予期せぬ再会

「わかったよ」


 彼は渋々、俺の提案を受け入れ、現在に至るまで努力してくれている。ただやはり、苦手なことは覆せない。幾ばくかの感情の吐露は出てしまう。その際は、俺の背中に隠れてやり過ごすのが常となっていた。愚息を翼下に入れているかのような感覚に初めの頃はなっていたが、今はすっかり様式美さながらに咀嚼しており、不満や呆れなどの感情は一切ない。それでも、俺の背中に隠れた矢先、「さっさと消えろ。喧しい」と小さな声で漏らされた時は、肝を冷やしたものだ。感情の操り方を指南するほど、俺も自分を制御下に置いている訳ではない。ただし、舌禍や禍根を残す動作など、目につく振る舞いを見落として、立場を悪くするような節穴でもない。


 彼は生来は、意に反する感情を操ることが苦手のようだ。よく言えば素直で裏表のない性格だが、その忌憚ない態度は軋轢を起こす要因になり得た。俺達は、持ちつ持たれつの関係である。互いの長所と短所を補い合い、一人では発揮できない自分の本領を披露する。それが、カジノに於いてうまく作用し、賭け事に邁進するよりも金を稼げている理由だ。


「チリンチリン」


 扉の鈴が鳴った。俺達に続く来客だ。閑古鳥が鳴く場末のカジノだと思い込んでいた俺の見立てた間違っていたのかもしれない。


「ん?」


 店に入った直後にえらくすっとんきょうな声の出し方をする客だ。
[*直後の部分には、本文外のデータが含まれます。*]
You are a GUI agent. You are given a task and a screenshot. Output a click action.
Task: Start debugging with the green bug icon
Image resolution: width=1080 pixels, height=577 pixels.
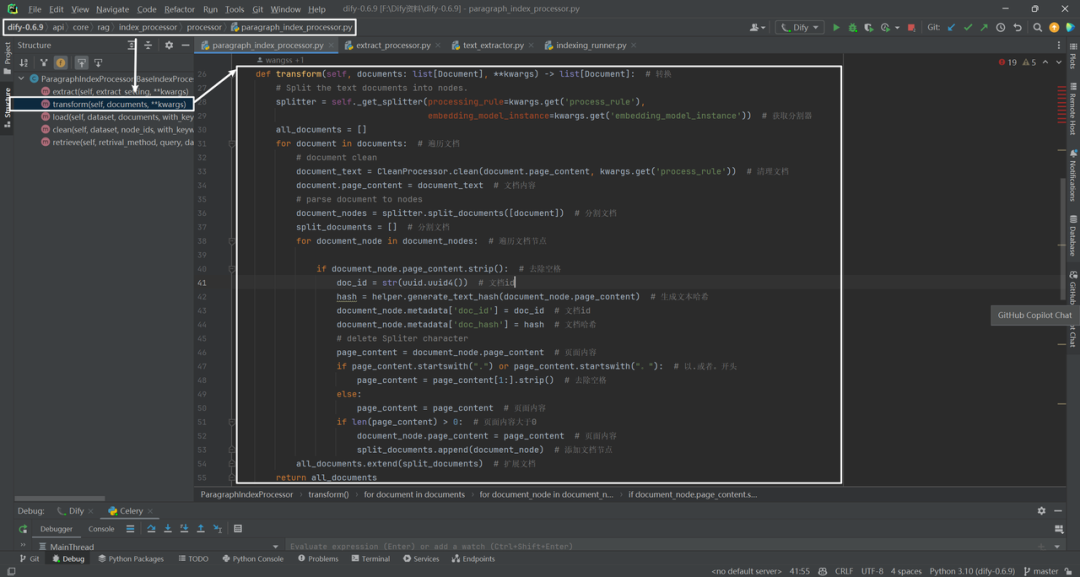tap(853, 28)
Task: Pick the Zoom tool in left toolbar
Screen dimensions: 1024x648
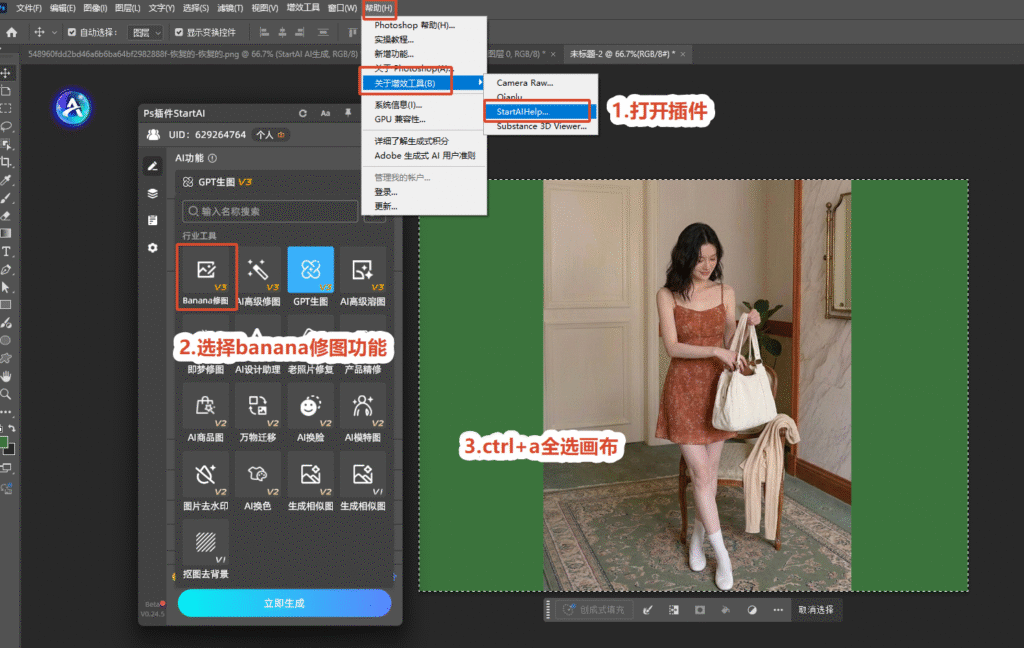Action: [6, 394]
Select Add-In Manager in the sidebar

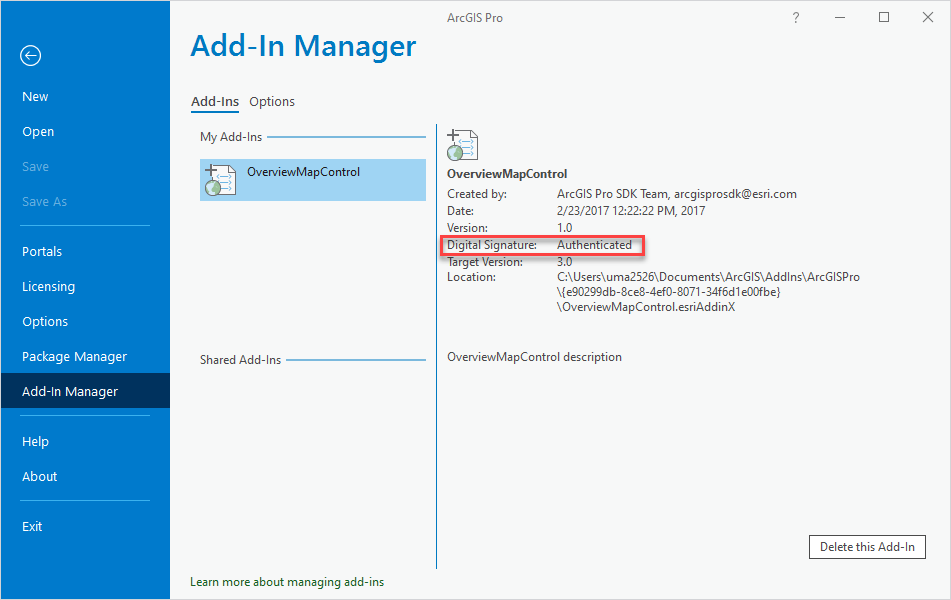(69, 391)
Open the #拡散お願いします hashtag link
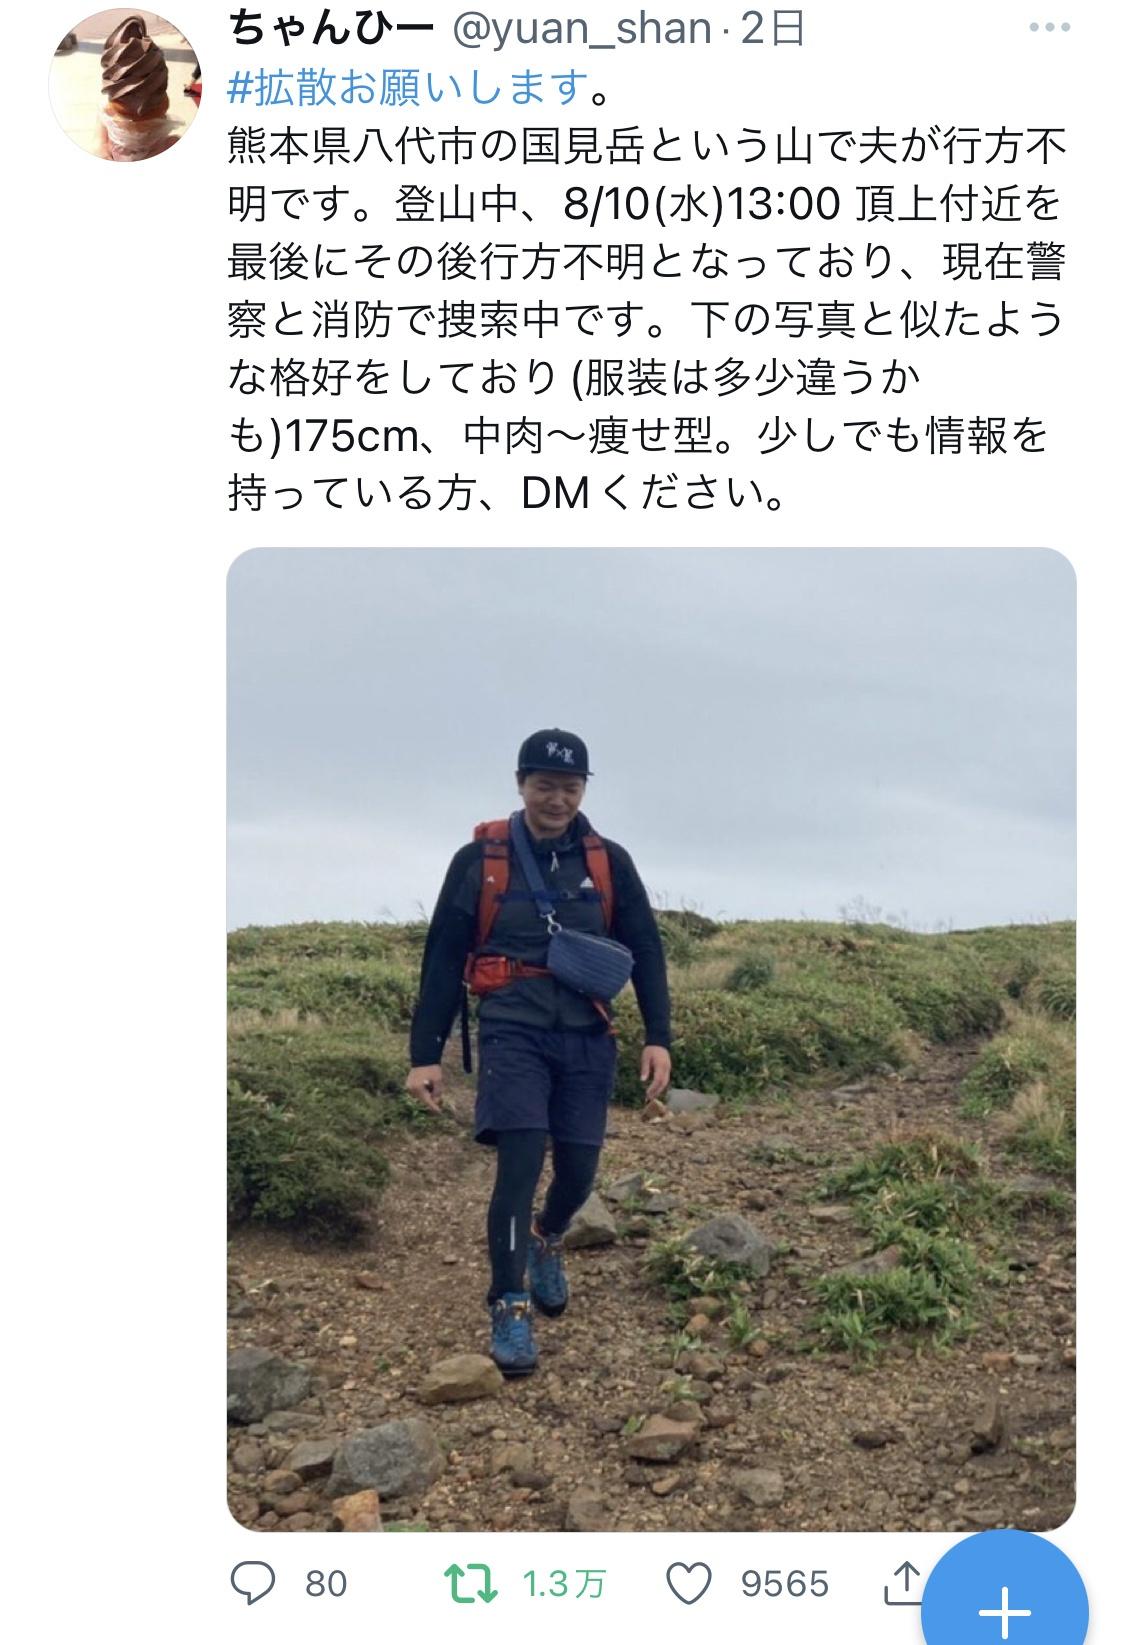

そう思って、一瞥した刹那、冷や汗が背中を伝う。


「なんだよ! 高橋と刈谷じゃないか」


 まるで同窓会にでも出席したかのような溌剌とした声色の調子は、学校という昔語りに役立つ青春の時代を思い出し、その郷愁が実際に日本足で立っているとしたら、それはそれは喜ばしいことだろう。しかし、巧まずして鉢合わせたのが、担任教師となれば話は変わる。


「……」


 予期せぬ再会に伴う思考の停止は、身体の自由を奪い、大道芸に因む凝然とした固さをもたらす。


「驚きすぎだろうー!」


 親しさに託けた背中を叩く行為は、上下関係を無意識に自覚した、教師と生徒ならではの厚かましさである。わざわざ鏡を持ち出さずとも、俺の表情が如何に強張り、拙い笑顔を湛えているかは、口角の角度や力の偏りから把捉できた。雪解けを待とうと思うなら、外の空気を吸うのが手っ取り早い。しかし、彼を残してこの場を離れるのは憚られた。
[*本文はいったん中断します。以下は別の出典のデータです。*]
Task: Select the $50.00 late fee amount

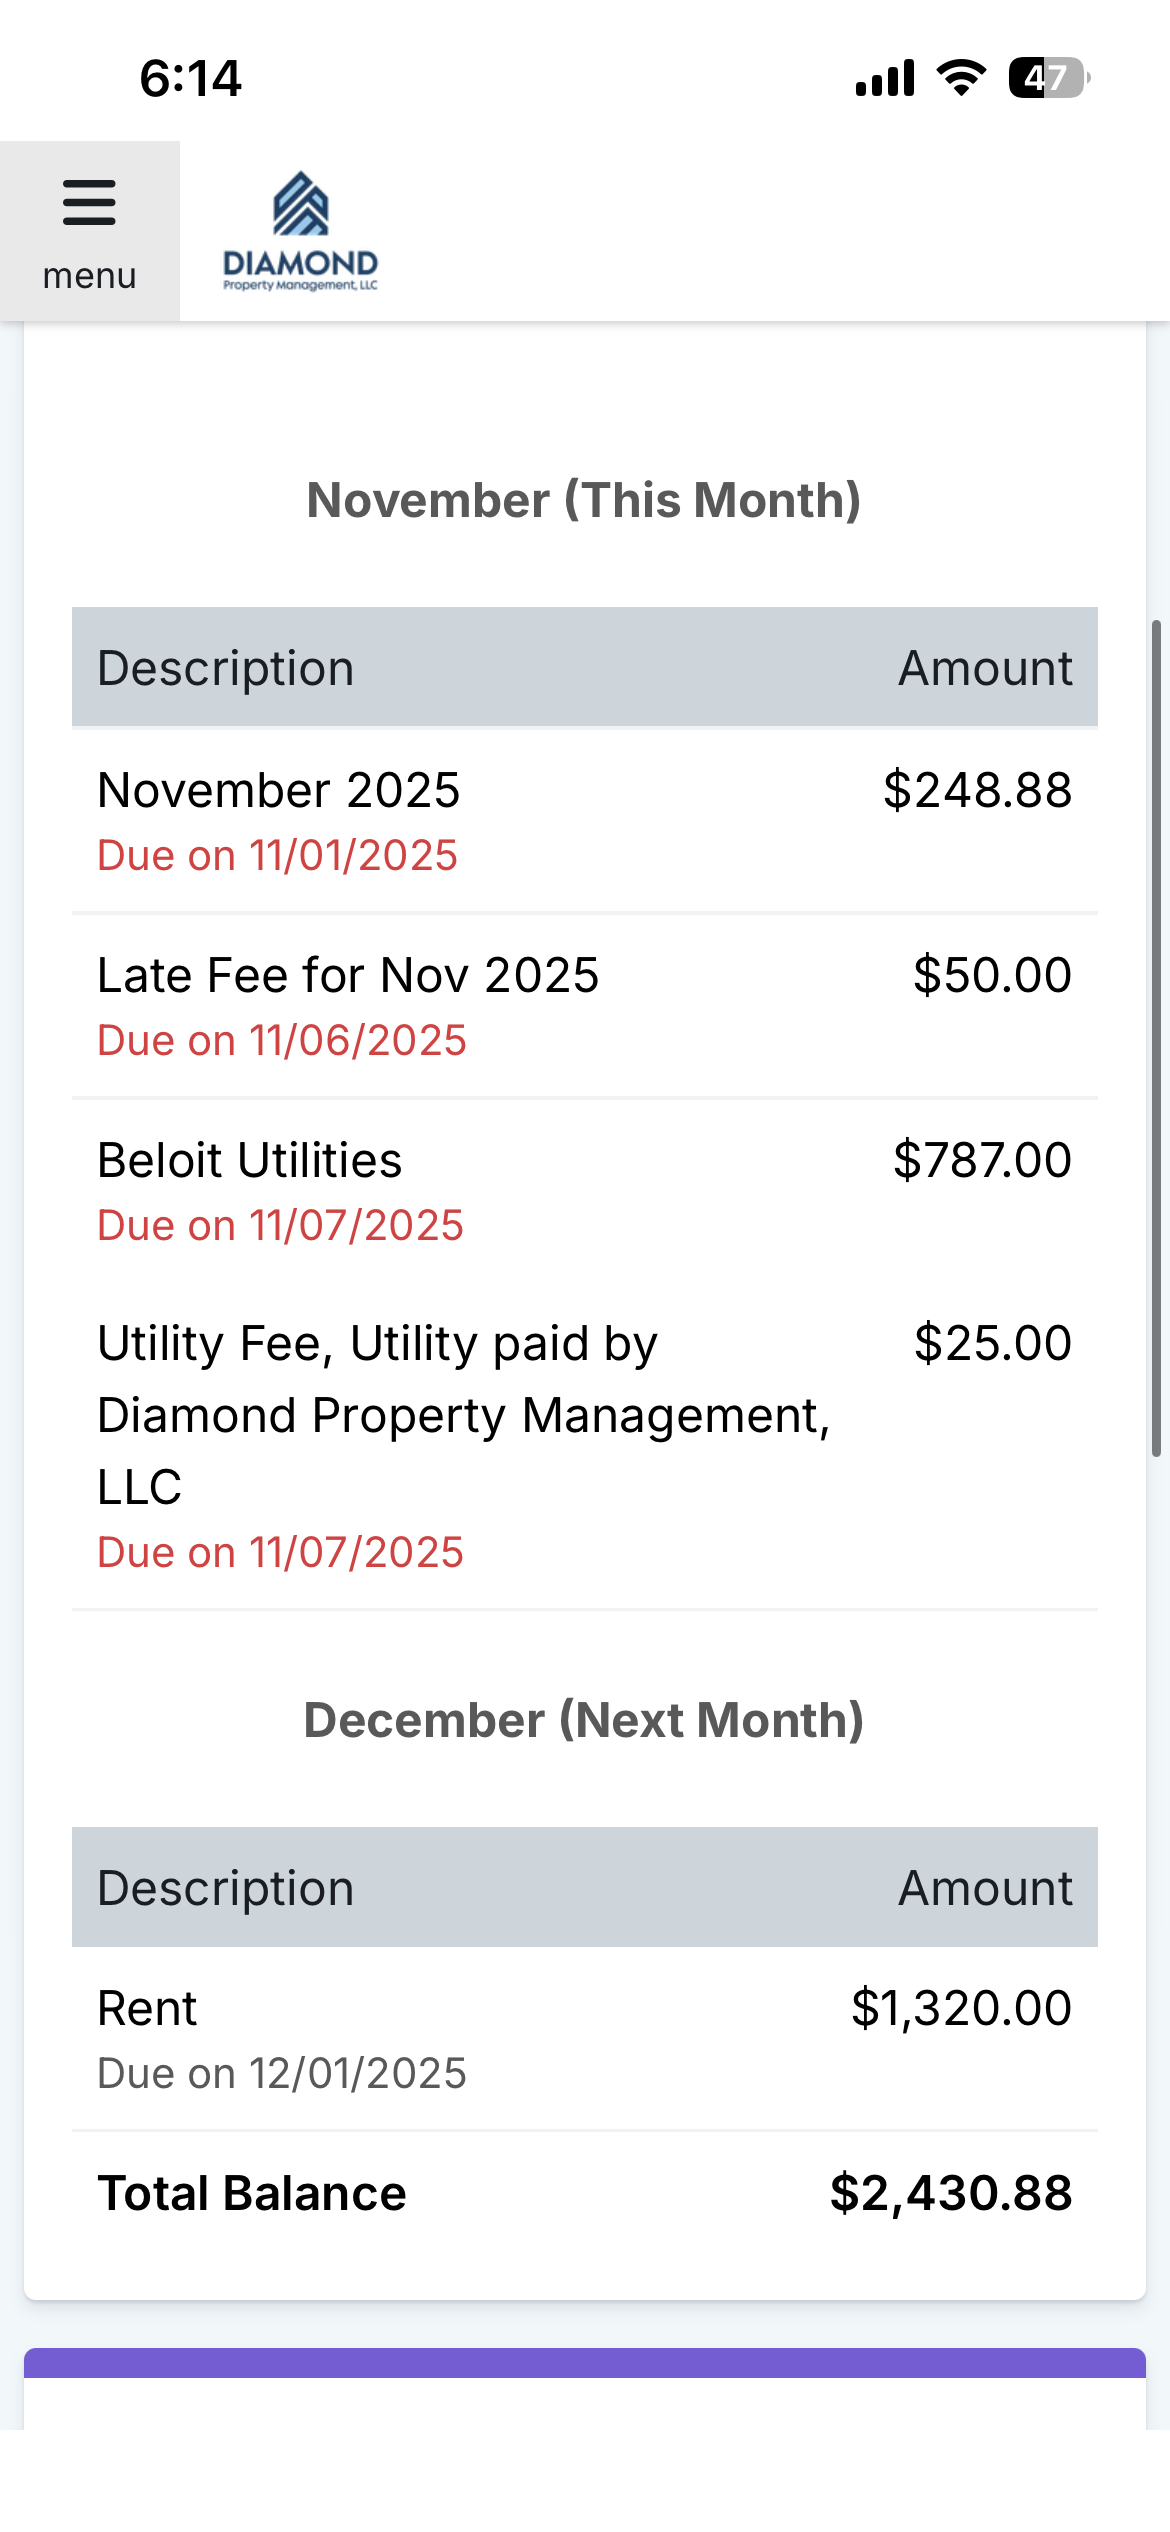Action: 992,975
「だって、こんなところで会うとは思わないじゃないですか」


 どうにか言葉を吐き出しつつ、担任教師との会話を成立させようとする。


「それもそうだな!」


 豪快に笑うその姿は、教室での身持ちと何一つ変わりなく、「カナイ」は偶さか出会う場所としては似つかわしくない。郷愁に襲われるというより、奇妙さに追われ、尋常ならざる冷や汗の量が額から流れてくる。